The units – apartments, duplexes, etc. – account for half the hardscrabble city's rental properties. They're clustered around a redevelopment site anchored by a Four Seasons Hotel, and wedged between Highway 101 and the border with wealthy Palo Alto.
"It's people working multiple jobs to put food on the table, to afford health care and to pay rent," said tenant Christopher Lund, who has led opposition to Page Mill. "But it's prime real estate in terms of its location with respect to Palo Alto."
Despite the rent-control laws, it's possible under certain circumstances to increase rents – sometimes substantially. That's especially true when a new tenant moves in.
But the process can be long and messy. Tenants sue. Elected officials step in. The landlords in both CalPERS deals were able to raise rents on hundreds of units, but they couldn't move quickly enough. Then the market collapsed.
In New York, the $3 billion loan was just turned over to a "special servicer," a firm that deals with troubled debts.
Tishman Speyer, the New York landlord, said it hopes the move can "facilitate negotiations on a restructuring of the debt load." But default appears more likely. Fitch Ratings, the Wall Street credit analyst, said the partnership will run out of money by Dec. 31.
Rents raised 30% or more
In East Palo Alto, the business model rested on a wrinkle in the rent-control law.
After the 2001 recession, actual rents fell considerably in the city and never recovered. That left a yawning gap between what tenants were paying and what CalPERS' partner, Page Mill, believed it could legally charge under the rent-control ceiling.
All at once, rents on many units jumped 30 percent or more, said Lund, an organizer for the East Palo Alto Fair Rent Coalition. The average unit went from about $900 a month to $1,200, he said.
Lund, 41, who rents a unit in a fourplex, said his payments doubled to about $1,400.
Tenant advocates said Page Mill was using a questionable reading of the law. The city passed an emergency ordinance halting the rent hikes. Page Mill sued, and got the law overturned.
More litigation followed. A few tenants, including Lund, were able to get their rent increases rolled back.
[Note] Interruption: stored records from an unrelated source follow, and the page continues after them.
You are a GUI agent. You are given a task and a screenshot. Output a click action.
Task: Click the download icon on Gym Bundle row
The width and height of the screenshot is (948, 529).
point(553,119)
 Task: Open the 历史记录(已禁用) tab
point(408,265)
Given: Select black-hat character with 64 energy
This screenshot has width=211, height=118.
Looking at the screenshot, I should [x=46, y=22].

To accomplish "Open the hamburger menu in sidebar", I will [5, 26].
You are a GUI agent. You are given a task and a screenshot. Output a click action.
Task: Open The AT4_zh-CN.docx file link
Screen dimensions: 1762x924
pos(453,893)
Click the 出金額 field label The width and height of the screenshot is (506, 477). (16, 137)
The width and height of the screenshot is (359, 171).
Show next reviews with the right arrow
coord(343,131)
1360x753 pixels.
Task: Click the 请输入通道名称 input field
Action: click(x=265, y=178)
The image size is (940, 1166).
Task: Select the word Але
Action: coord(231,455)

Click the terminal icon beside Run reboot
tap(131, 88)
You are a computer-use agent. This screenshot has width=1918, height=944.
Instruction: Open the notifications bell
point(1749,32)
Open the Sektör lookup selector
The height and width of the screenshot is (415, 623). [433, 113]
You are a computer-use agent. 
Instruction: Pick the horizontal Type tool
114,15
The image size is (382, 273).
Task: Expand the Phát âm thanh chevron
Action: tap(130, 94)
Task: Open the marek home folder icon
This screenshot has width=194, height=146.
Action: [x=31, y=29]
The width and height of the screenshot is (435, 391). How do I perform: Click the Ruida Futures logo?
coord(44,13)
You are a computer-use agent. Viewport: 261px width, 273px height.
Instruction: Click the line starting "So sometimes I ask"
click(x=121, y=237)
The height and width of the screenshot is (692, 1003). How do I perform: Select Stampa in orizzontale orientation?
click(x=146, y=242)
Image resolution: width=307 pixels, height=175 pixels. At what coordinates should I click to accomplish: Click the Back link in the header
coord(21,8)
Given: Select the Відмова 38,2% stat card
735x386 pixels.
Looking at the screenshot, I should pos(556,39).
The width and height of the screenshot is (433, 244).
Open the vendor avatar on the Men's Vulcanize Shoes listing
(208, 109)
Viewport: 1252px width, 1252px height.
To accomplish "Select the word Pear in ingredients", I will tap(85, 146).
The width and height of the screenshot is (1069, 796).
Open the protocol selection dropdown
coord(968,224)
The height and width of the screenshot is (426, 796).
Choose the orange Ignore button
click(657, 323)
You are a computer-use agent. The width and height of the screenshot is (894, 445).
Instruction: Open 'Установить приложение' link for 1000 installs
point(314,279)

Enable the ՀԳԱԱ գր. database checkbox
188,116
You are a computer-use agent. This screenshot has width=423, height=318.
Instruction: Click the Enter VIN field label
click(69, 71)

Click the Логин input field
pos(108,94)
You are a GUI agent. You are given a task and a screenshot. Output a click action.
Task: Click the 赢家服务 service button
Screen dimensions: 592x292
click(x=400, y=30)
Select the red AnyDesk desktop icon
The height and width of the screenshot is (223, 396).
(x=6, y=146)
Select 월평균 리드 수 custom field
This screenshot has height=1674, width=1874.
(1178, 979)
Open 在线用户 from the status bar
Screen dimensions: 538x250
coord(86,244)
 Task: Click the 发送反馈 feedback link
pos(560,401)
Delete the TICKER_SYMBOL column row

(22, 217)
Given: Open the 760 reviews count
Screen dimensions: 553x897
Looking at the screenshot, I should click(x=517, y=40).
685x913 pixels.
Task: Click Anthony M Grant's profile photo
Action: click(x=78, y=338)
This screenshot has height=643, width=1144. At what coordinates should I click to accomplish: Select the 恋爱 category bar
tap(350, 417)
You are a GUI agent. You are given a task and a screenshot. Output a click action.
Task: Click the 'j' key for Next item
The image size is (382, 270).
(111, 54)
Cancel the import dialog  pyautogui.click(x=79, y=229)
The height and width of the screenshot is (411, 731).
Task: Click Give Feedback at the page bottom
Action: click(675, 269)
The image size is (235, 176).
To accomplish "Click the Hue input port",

Lund said Page Mill began a campaign to drive tenants out. Tenants who were a day late with their rent, or who posted fliers in their windows supporting the Fair Rent Coalition, were threatened with eviction, he said.
The motivation, he said, was money. When an apartment in East Palo Alto becomes vacant, rent controls are temporarily lifted and the landlord can start the new tenant off at a market rate.
Page Mill disputes Lund's charges. It improved the units and only drove away "the drug dealers, the gang members and the troublemakers," said spokesman Sam Singer.
He said tenant opposition had nothing to do with Page Mill's woes. "This is strictly a market-driven issue."
Page Mill missed a $50 million payment to Wells Fargo, and the bank filed a default notice last month. Singer said "there's certainly the hope that Page Mill can pull this out."
But CalPERS appears to have less confidence.
"We decided we weren't going to put any more money into that," said McKinley.